(Saved data entries)
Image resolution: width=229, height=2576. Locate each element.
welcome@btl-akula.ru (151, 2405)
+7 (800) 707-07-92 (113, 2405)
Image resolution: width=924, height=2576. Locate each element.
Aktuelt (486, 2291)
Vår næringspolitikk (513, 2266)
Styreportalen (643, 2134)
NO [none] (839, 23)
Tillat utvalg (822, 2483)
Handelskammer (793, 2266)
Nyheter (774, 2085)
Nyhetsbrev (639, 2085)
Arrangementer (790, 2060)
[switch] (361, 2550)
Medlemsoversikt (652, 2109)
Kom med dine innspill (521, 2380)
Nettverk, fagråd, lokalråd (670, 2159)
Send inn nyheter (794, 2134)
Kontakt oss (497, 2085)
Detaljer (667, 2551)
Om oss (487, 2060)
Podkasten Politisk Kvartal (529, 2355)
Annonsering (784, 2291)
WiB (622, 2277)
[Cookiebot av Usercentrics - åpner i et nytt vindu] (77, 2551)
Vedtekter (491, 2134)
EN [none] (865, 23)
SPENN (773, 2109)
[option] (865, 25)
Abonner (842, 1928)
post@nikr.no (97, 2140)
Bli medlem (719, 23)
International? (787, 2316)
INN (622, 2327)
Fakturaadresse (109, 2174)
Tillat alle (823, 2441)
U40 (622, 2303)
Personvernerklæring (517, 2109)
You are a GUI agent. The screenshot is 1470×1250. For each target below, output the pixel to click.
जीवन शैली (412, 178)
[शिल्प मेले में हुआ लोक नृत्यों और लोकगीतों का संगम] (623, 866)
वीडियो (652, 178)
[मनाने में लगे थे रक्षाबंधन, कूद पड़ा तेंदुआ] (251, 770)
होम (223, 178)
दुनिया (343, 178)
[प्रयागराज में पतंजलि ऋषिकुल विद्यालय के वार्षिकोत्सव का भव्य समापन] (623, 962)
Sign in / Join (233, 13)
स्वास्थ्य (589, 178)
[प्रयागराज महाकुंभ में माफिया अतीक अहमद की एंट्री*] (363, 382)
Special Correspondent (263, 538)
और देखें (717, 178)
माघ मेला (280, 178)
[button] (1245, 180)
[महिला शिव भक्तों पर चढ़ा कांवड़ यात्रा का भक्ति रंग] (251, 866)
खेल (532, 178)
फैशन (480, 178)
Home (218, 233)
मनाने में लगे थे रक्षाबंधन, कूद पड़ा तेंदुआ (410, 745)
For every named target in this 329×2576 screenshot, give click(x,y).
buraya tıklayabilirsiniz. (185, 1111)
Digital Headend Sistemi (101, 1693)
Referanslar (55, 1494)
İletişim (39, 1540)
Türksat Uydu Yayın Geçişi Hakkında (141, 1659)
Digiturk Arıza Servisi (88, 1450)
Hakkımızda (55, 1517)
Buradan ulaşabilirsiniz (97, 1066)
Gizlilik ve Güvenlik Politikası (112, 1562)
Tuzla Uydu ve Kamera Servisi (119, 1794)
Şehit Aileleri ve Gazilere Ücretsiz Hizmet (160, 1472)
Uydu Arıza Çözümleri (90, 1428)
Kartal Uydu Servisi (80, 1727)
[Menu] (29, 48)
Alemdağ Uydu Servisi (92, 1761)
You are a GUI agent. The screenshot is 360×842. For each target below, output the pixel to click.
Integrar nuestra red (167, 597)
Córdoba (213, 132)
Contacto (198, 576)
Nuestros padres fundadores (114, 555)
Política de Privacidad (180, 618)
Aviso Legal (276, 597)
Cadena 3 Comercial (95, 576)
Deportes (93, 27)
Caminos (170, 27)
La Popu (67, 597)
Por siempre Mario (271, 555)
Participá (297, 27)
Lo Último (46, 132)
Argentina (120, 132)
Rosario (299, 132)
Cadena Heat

--- To do ---
Go through the entries above and report every line in which the word "agent" appears.

--- Answer space ---
You are a GUI agent. The screenshot is 1470×1250. For each target below, output the pixel to click.
You are a GUI agent. The screenshot is 360×842. For each target below, output the pixel to click.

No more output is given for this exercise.